Summer Budget 2015: topsy turvy politics
There’s a topsy turvy quality to this budget.
You tell the voters in the election that you’re going to be tougher with austerity than you actually are. And for good measure you hold back an eye-catching voter-friendly triangulating policy – the living wage – until two months after the election.
On the austerity measures, not for the first time, the Chancellor’s eased the tough talk.
George Osborne is now implementing his welfare cuts over four years not two. At one point in his speech the Chancellor dismissed with a curl of the lip the “rollercoaster ride” line graph of planned cuts seeming to forget that it was a line graph he had authored.
It’s not quite clear whether the living wage – in effect a minimum wage for over 25s – will make people that much better off than they would have been without this budget.
Those welfare changes allow George Osborne to start unpicking what he regards as the welfare bind that Gordon Brown wrapped round the vast majority of the working population.
It’s also not clear what impact that new floor for wages could have on EU migration.

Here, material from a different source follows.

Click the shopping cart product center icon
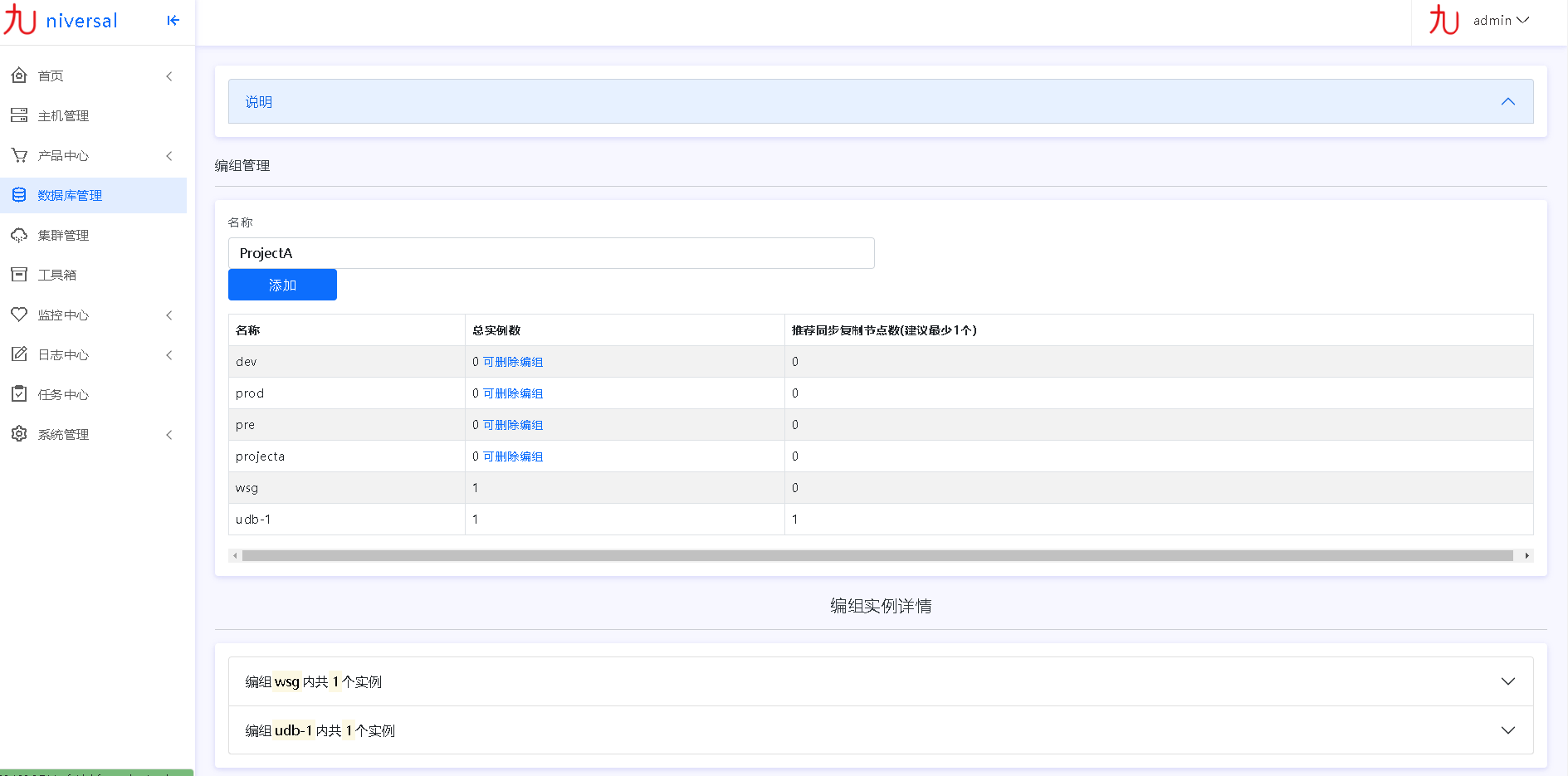The height and width of the screenshot is (776, 1568). pos(19,155)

Overall, with the sanctity of older peoples’ benefits maintained and the axe falling on working age claimants, the trend continues towards a welfare state that is increasingly skewed towards the older section of the population.
Add in the NHS funding increases and that trend is added to.

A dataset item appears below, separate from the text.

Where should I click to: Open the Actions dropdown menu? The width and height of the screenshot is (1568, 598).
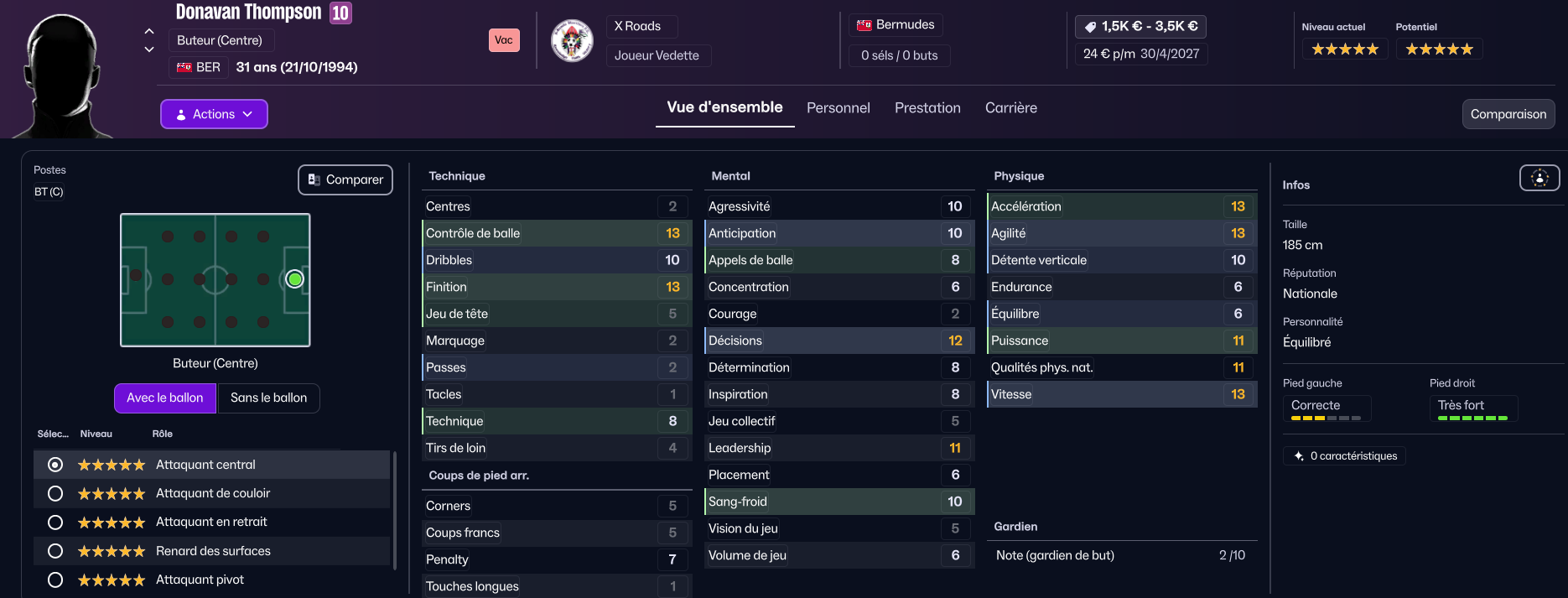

On taxes, there’s a move planned on pension relief which the Tories had signalled they wouldn’t touch at one point in the election.
There are a couple of tax hikes – a premium on insurance policies and a hike in tax on share dividends which the Treasury says will only impact on people with portfolios of more than £140k – that Gordon Brown might have come up with.
Iain Duncan Smith looked excited out of his skin by the Living Wage announcement. It’s not clear what the other changes in welfare have done for incentives in his beloved universal credit.
Labour is rubbishing the living wage announcement as small beer, but the party would’ve killed for a policy like that in its manifesto.
The silence on the Labour benches as the Tories shrieked their approval of the chancellor’s budget told its own story.